:: Data records ::

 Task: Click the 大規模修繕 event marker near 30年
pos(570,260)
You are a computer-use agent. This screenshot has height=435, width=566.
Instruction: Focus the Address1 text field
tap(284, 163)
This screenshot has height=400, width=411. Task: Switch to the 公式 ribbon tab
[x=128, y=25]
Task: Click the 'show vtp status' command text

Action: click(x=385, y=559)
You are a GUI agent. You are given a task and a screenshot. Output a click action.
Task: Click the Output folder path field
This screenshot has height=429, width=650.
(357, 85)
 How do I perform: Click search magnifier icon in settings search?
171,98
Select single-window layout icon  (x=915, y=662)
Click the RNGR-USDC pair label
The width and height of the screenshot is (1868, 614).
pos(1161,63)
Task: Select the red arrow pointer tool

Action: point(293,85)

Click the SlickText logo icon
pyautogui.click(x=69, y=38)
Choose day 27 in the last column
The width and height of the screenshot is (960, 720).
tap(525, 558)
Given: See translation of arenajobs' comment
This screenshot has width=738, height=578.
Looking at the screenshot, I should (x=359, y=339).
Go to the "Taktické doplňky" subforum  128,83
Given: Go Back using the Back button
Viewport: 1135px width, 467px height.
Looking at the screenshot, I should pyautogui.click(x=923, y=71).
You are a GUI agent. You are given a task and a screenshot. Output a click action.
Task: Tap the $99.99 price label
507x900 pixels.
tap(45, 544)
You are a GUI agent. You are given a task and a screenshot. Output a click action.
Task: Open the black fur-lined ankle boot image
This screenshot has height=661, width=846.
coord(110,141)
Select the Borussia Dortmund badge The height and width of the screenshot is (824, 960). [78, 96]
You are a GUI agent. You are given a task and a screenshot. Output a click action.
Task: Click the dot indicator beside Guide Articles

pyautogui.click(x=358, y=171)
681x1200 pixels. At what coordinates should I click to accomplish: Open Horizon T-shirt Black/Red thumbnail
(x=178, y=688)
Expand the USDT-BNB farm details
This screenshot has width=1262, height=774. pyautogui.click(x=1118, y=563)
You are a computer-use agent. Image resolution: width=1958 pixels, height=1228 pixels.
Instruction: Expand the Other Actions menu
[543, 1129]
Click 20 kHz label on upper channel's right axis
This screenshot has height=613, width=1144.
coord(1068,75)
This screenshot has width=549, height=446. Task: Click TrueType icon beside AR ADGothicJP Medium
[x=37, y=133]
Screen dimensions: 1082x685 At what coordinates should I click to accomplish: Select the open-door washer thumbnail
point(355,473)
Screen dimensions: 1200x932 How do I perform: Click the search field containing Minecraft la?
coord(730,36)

:::

→ **Required work**: Print all the data exactly.

→ **Reply**:
 Task: Click the 大規模修繕 event marker near 30年
pos(570,260)
You are a computer-use agent. This screenshot has height=435, width=566.
Instruction: Focus the Address1 text field
tap(284, 163)
This screenshot has height=400, width=411. Task: Switch to the 公式 ribbon tab
[x=128, y=25]
Task: Click the 'show vtp status' command text

Action: click(x=385, y=559)
You are a GUI agent. You are given a task and a screenshot. Output a click action.
Task: Click the Output folder path field
This screenshot has height=429, width=650.
(357, 85)
 How do I perform: Click search magnifier icon in settings search?
171,98
Select single-window layout icon  (x=915, y=662)
Click the RNGR-USDC pair label
The width and height of the screenshot is (1868, 614).
pos(1161,63)
Task: Select the red arrow pointer tool

Action: point(293,85)

Click the SlickText logo icon
pyautogui.click(x=69, y=38)
Choose day 27 in the last column
The width and height of the screenshot is (960, 720).
tap(525, 558)
Given: See translation of arenajobs' comment
This screenshot has width=738, height=578.
Looking at the screenshot, I should (x=359, y=339).
Go to the "Taktické doplňky" subforum  128,83
Given: Go Back using the Back button
Viewport: 1135px width, 467px height.
Looking at the screenshot, I should pyautogui.click(x=923, y=71).
You are a GUI agent. You are given a task and a screenshot. Output a click action.
Task: Tap the $99.99 price label
507x900 pixels.
tap(45, 544)
You are a GUI agent. You are given a task and a screenshot. Output a click action.
Task: Open the black fur-lined ankle boot image
This screenshot has height=661, width=846.
coord(110,141)
Select the Borussia Dortmund badge The height and width of the screenshot is (824, 960). [78, 96]
You are a GUI agent. You are given a task and a screenshot. Output a click action.
Task: Click the dot indicator beside Guide Articles

pyautogui.click(x=358, y=171)
681x1200 pixels. At what coordinates should I click to accomplish: Open Horizon T-shirt Black/Red thumbnail
(x=178, y=688)
Expand the USDT-BNB farm details
This screenshot has width=1262, height=774. pyautogui.click(x=1118, y=563)
You are a computer-use agent. Image resolution: width=1958 pixels, height=1228 pixels.
Instruction: Expand the Other Actions menu
[543, 1129]
Click 20 kHz label on upper channel's right axis
This screenshot has height=613, width=1144.
coord(1068,75)
This screenshot has width=549, height=446. Task: Click TrueType icon beside AR ADGothicJP Medium
[x=37, y=133]
Screen dimensions: 1082x685 At what coordinates should I click to accomplish: Select the open-door washer thumbnail
point(355,473)
Screen dimensions: 1200x932 How do I perform: Click the search field containing Minecraft la?
coord(730,36)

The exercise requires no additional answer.